A proposta de reforma do IRC apresentada na segunda-feira pelo Governo «é fundamental ao permitir um regime de tributação dos rendimentos empresariais que fomente o investimento, nacional e estrangeiro», segundo Jaime Esteves, partner da consultora PricewaterhouseCoopers (PwC).

Para este especialista em questões fiscais, da reforma apresentada e já entregue no parlamento, merecem destaque as alterações relativas à «simplificação do cumprimento, a clarificação de conceitos, a redução programada da taxa nominal, os regimes de participation exemption, grupos de sociedades, tributação de intangíveis e reporte de prejuízos e de créditos fiscais».

É, segundo Jaime Esteves, «uma revisão profunda do imposto, no sentido de o tornar mais business friendly».

A proposta de reforma do Imposto sobre o Rendimento de pessoas Coletivas (IRC) enviada na segunda-feira para o parlamento prevê, entre outras medidas, uma descida da taxa de imposto dos atuais 25% para 23% em 2014 e um corte adicional para uma taxa entre 17% e 19% em 2016.

Jaime Esteves lembra que a reforma apresentada «tem a possibilidade de permitir a atração de investidores estrangeiros e de desmotivar os investidores nacionais de comportamentos de substituição», mas adverte que esse investimento apenas se tornará real se a reforma apresentada «puder aspirar, com credibilidade, a um largo prazo de estabilidade, contrariando a perceção interna e externa de grande instabilidade do nosso sistema fiscal».

O responsável da PwC destaca ainda o efeito que a proposta do Governo terá ao nível das Pequenas e médias Empresas (PME) através do regime simplificado de tributação.

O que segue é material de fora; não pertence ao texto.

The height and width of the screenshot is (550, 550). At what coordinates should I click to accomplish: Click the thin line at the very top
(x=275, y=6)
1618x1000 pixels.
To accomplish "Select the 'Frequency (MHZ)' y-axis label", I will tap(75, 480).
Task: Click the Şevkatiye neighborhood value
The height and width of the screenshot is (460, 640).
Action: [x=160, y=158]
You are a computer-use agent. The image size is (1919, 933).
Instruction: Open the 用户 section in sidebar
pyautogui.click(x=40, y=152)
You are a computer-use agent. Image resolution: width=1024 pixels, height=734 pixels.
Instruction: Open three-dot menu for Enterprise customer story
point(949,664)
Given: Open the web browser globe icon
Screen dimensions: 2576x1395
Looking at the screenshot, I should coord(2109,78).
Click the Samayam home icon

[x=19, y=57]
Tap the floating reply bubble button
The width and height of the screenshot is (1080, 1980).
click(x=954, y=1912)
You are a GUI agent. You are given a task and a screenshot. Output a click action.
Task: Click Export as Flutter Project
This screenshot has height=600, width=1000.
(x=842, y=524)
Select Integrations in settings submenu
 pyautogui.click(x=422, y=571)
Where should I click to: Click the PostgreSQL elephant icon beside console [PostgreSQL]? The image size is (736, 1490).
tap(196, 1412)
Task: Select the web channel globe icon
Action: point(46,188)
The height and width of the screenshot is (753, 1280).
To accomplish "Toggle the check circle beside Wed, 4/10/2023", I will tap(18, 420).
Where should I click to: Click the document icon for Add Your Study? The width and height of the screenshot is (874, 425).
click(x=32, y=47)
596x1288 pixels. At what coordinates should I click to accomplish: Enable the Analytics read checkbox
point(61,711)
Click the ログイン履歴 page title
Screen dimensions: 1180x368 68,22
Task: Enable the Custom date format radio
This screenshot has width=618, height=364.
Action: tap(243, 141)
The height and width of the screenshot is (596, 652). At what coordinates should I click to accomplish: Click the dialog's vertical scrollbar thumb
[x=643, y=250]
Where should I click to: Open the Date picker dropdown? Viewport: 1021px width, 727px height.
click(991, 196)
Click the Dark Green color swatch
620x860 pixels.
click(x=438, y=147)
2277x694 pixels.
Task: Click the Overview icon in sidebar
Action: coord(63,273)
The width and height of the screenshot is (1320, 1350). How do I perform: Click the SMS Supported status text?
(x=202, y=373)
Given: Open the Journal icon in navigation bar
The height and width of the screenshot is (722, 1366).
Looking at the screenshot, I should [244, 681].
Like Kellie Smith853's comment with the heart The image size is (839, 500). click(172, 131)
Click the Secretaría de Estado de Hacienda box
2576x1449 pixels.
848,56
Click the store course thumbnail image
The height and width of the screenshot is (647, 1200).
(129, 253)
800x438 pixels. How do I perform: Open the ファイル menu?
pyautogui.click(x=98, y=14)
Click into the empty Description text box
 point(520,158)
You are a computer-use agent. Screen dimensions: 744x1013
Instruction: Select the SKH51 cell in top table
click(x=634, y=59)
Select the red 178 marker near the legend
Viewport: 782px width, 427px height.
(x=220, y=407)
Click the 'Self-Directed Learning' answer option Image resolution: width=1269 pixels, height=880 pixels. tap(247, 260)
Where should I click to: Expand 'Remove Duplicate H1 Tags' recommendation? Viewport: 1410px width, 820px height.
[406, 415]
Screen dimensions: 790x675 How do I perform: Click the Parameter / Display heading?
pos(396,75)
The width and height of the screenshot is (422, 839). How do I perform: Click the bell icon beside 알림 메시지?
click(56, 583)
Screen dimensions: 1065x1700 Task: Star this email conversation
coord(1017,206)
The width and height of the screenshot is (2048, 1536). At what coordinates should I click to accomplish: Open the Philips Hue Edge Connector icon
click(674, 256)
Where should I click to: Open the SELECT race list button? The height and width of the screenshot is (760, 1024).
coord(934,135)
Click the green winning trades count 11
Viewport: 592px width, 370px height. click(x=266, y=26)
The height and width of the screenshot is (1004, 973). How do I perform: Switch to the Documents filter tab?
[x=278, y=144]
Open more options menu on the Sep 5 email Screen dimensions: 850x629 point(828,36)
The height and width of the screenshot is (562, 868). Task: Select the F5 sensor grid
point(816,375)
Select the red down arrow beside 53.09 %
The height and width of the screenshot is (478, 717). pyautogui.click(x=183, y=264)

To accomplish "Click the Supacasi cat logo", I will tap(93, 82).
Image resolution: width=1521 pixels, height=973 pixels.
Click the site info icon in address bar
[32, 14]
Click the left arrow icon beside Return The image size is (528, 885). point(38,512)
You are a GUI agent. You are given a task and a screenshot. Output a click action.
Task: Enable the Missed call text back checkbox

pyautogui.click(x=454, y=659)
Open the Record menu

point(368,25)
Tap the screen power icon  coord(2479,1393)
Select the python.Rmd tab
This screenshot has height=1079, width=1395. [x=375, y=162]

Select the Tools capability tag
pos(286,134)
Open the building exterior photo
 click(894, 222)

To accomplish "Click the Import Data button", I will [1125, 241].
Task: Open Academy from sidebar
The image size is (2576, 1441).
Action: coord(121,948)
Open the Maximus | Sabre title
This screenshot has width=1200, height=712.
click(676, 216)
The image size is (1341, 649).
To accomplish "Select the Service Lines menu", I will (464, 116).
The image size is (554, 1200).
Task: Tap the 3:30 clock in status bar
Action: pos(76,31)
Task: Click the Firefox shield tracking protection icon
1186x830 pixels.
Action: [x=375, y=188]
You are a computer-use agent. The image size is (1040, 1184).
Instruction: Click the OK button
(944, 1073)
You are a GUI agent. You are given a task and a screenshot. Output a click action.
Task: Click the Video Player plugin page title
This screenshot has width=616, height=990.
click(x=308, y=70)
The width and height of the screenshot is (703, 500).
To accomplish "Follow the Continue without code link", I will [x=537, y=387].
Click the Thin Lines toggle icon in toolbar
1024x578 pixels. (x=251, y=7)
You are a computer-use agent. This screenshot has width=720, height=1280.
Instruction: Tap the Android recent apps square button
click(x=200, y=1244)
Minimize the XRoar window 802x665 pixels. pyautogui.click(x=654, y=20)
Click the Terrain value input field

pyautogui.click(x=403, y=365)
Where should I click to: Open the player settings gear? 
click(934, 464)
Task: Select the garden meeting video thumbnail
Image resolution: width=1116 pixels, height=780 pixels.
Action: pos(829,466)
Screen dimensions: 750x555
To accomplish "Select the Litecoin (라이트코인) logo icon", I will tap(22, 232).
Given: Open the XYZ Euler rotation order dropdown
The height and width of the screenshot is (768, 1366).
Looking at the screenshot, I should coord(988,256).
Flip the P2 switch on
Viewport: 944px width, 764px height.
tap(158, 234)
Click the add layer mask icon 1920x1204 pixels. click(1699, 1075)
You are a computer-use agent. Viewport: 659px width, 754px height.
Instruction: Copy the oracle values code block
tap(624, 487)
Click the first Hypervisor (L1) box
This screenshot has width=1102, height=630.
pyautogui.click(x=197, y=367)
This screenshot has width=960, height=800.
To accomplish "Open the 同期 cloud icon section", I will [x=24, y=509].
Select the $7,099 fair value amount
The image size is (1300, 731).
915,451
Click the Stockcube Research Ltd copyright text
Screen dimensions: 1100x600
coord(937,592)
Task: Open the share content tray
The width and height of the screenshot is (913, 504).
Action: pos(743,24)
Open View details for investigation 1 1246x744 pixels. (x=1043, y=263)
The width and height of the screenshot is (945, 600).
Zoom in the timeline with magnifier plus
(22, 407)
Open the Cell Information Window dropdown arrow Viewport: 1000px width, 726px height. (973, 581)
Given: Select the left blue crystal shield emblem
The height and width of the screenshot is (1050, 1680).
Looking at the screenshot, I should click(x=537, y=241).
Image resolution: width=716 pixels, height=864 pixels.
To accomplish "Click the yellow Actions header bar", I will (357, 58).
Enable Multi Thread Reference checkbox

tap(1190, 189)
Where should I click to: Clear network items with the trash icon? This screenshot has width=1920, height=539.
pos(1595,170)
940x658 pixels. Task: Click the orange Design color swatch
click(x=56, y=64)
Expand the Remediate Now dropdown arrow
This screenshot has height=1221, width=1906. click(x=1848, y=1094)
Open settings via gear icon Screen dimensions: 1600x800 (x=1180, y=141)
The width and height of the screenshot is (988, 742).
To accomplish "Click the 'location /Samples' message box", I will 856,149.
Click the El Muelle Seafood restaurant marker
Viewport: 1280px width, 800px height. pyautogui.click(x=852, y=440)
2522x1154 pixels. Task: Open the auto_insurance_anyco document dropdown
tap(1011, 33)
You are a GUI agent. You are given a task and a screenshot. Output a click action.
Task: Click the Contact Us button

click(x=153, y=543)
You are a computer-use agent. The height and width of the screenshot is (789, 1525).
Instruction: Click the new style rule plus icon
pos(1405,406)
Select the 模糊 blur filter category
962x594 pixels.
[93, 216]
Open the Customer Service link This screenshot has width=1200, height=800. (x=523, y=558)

«O regime simplificado, ao qual podem aceder a larga maioria das empresas, permitirá reduzir significativamente os custos de cumprimentos e os níveis de incerteza e de litigiosidade, escapar ao aumento dos pagamentos especiais por conta e a algumas tributações autónomas», sublinha jaime Esteves.

Segundo o documento enviado ao parlamento, as empresas que faturem até 200 mil euros vão poder aderir ao regime simplificado de tributação.

«O regime simplificado de tributação para estas empresas é opcional. Só aderem aquelas que assim entenderem, desde que tenham um volume de negócios até 200 mil euros», afirmou o secretário de Estado dos Assuntos Fiscais, Paulo Núncio, na apresentação da proposta, acrescentando que ficam potencialmente abrangidas pela medida cerca de 330 mil empresas, o equivalente a 74% do tecido empresarial português.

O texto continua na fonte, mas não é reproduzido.